We found that increasing age was a risk factor for Hhcy, consistent with previous epidemiologic findings. A large number of investigations and studies have shown that the prevalence of Hhcy caused by population aging increases with age, the body’s immunity decreases, multiple organs weaken progressively, and the number of hospitalizations and invasive procedures increase, which makes viruses and bacteria more invasive and people more susceptible to infection [38]. The induction of a hormonal constellation that supports immune functions is one likely mechanism underlying the immune-supporting effects of sleep.

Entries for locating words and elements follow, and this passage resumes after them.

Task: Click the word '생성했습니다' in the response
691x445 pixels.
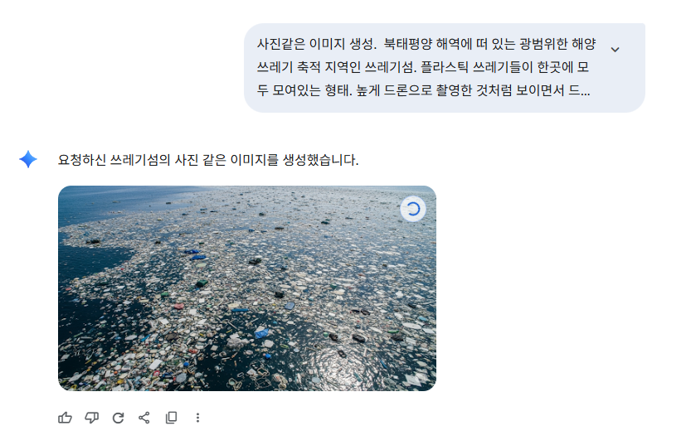Action: 320,160
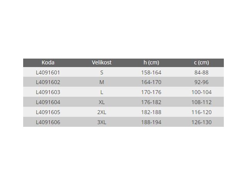The width and height of the screenshot is (247, 185).
Task: Select the 170-176 height cell
Action: pos(151,92)
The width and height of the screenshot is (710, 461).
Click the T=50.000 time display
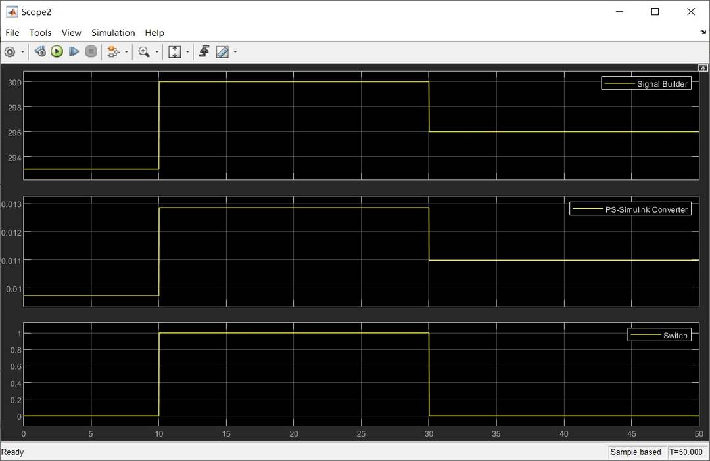point(686,452)
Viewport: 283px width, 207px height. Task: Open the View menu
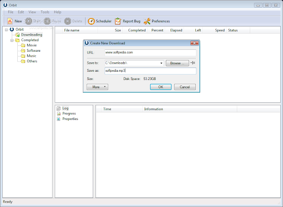[32, 12]
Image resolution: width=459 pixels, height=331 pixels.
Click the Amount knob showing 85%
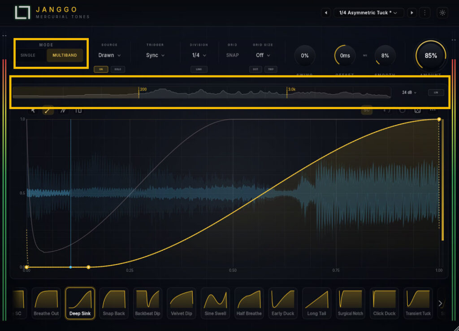431,56
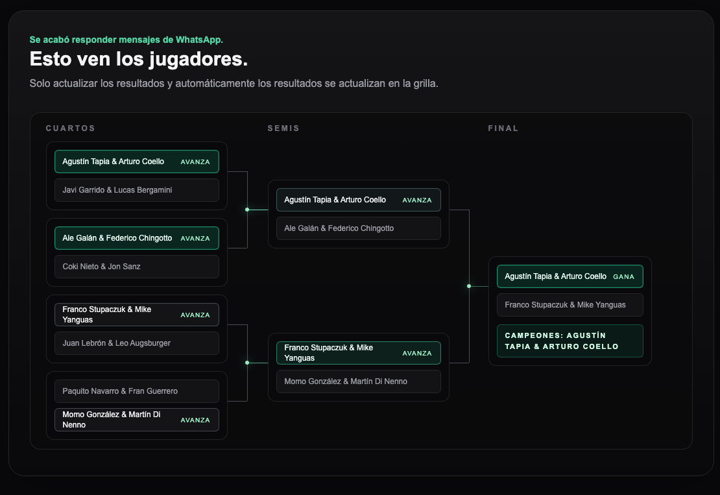Select the winning Agustín Tapia final card
This screenshot has height=495, width=720.
[570, 276]
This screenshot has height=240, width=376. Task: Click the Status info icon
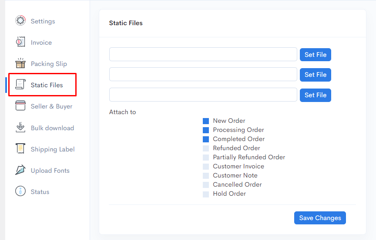pyautogui.click(x=20, y=191)
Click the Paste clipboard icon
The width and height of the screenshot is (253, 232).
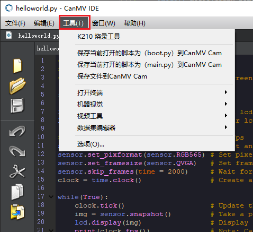[17, 212]
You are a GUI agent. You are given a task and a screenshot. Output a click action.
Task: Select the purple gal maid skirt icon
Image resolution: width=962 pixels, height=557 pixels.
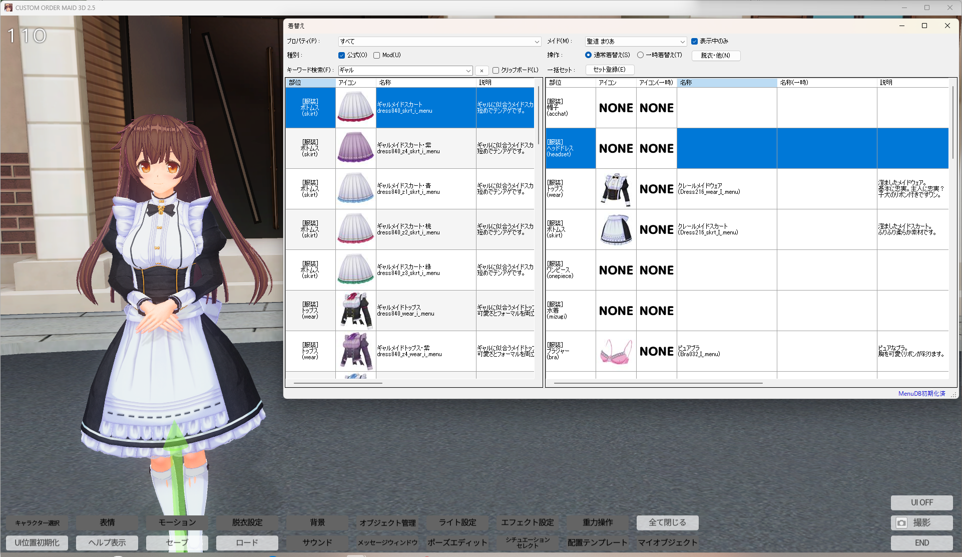pyautogui.click(x=355, y=148)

To conclude, short sleep duration and oversleeping are related to a variety of diseases, including Hhcy. One of the most distinctive features of this study is we discovered the association between sleep duration and Hhcy risk by performing a large sample quantitative data analysis on the NHANES database. Meanwhile, we adjusted for confounding factors including dietary factors associated with sleep or Hcy at various points in the multivariate logistic regression models. This study still has some limitations and needs to be further improved: First, in this cross-sectional study, sleep duration was evaluated by self-reported questionnaires and serum homocysteine levels were assessed only at one time, which might lead to certain bias and could not make causal inferences. In the following research, it is necessary to further use mendelian randomization method to explore the causal relationship between sleep duration and Hhcy. Further longitudinal investigations concerning the effect of sleep duration on homocysteine alteration might help provide a better understanding of the pathogenesis of Hhcy. Second, some risk factors associated with Hhcy might not be identified in the study, which might lead to result bias. Therefore, when we investigate the causal relationship between sleep duration and Hhcy, confounding factors should be adjusted as comprehensively as possible. Third, there may be a link between chronotype and homocysteine. However, the variables provided by NHANES database were limited, and the chronotype variable was not included in the NHANES database. Therefore, the effect of chronotype on Hhcy was not considered in this study, and this variable would be fully considered in the following mechanism study.

Conclusion

In this cross-sectional study, both short- and long-sleep durations were associated with worse outcomes for Hhcy. The association is U-shaped between sleep duration and the risk of Hhcy emphasizing the importance of maintaining adequate sleep. Appropriate sleep duration is necessary to prevent the occurrence and development of Hhcy.